## Source passage
++++++++
On account of the present Piedmontese occupation of Rome, the subsequent ceremonial has to be dispensed with in the case of those cardinals who may be there at the time of their elevation to the dignity. Those who are absent receive the lesser insignia of their rank from two papal messengers; one of whom is a layman and member of the Noble Guard, carrying the zucchetto, or skull-cap, the other an ecclesiastic of some minor prelatic rank in the pope’s household, bringing the beretta. If the head of the state be a Catholic, he is permitted to place the cap (brought by the ablegate) upon the new cardinal, the function taking place in the royal chapel; but in other countries a bishop or archbishop is appointed by the pope for the purpose.
At one period, particularly during the XVIth century, many serious scandals were occasioned by the practice of betting on or against the advancement of certain individuals to the cardinalate, and some who had staked heavily were convicted of resorting to infamous calumnies to hinder the nomination of those against whom they had betted. Things finally became so outrageous that Gregory XIV., in 1591, issued a bull in which excommunication, already declared, was pronounced against any one who should presume to wager on the promotion of cardinals (Bul. 4, Gregory XIV. cogit nos).
The expression applied to a cardinal of being or having been reserved in petto, means to be created but (for reasons known only to the pope) not published or promulgated as such. It is not certainly known when this practice began, and the subject has been so often confounded with that of secret creation that it is difficult to assign a precise date. The secret creation was simply the creation of a cardinal without the usual ceremonial. It originated with Martin V. (Colonna), probably urged thereto by the jealousies and dangers that still lingered after the great schism of the West was happily ended. The other cardinals were consulted, and notice was given to the honored individual, who was not, however, allowed to assume the distinctive ornaments or the station of his rank. In the in petto appointments, only the pope and perhaps his Uditore, or some extremely confidential person bound to secrecy, know the names of those reserved. It is related of a certain prelate, Vannozzi, who was much esteemed by Gregory XIV. for his varied learning and long services, that having been commissioned one day to take note of the names of a few cardinals to be created in the next consistory, he had the satisfaction to be ordered to write his own name in the list. Although bound to secrecy, he was weak enough to give in to the importunate solicitations of the Cardinal Nephew and show him the paper, which coming to the pope’s ears, he called the prelate and made him erase his name—and that was the end of Vannozzi.
++++++++
## Given material
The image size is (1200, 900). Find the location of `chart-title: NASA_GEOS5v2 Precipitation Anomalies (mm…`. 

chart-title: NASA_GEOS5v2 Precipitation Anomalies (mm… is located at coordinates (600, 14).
++++++++
## Goal of the exercise
Continue the passage on how cardinals are created, starting after its final sentence about Vannozzi.

## Result of this task
A cardinal created, but reserved in petto, if he be subsequently published, takes precedence of all others (in his order) created subsequently, notwithstanding the reservation. If the pope wish to create and reserve in this manner, after publishing the names of the cardinals created in the ordinary way, he uses the formula: “Alios autem duos (for example) in pectore reservamus arbitrio nostro quandocumque declarandos.” It is believed that Paul III. (Farnese, 1534-49) was the first to reserve in petto; and we think that he may have done so to reward attachment to faith and discipline in that heretical age without seeming to do so too openly, to avoid its having an interested look. The celebrated Jesuit (himself a cardinal) and historian of the Council of Trent, Sforza Pallavicini, gives a curious reason—that certainly shows how great was the idea entertained in his day, the middle of the XVIIth century, of the Roman cardinalate—why the expression creation of a cardinal is officially used; and says (vol. 1. p. xiii.) that it is meant to intimate by the word that the excellence of the dignity is so exalted that all degrees of inferior rank are as though they were not; so that when the pope makes a man a cardinal, it is as if in the sphere of honors he called him out of non-existence into being.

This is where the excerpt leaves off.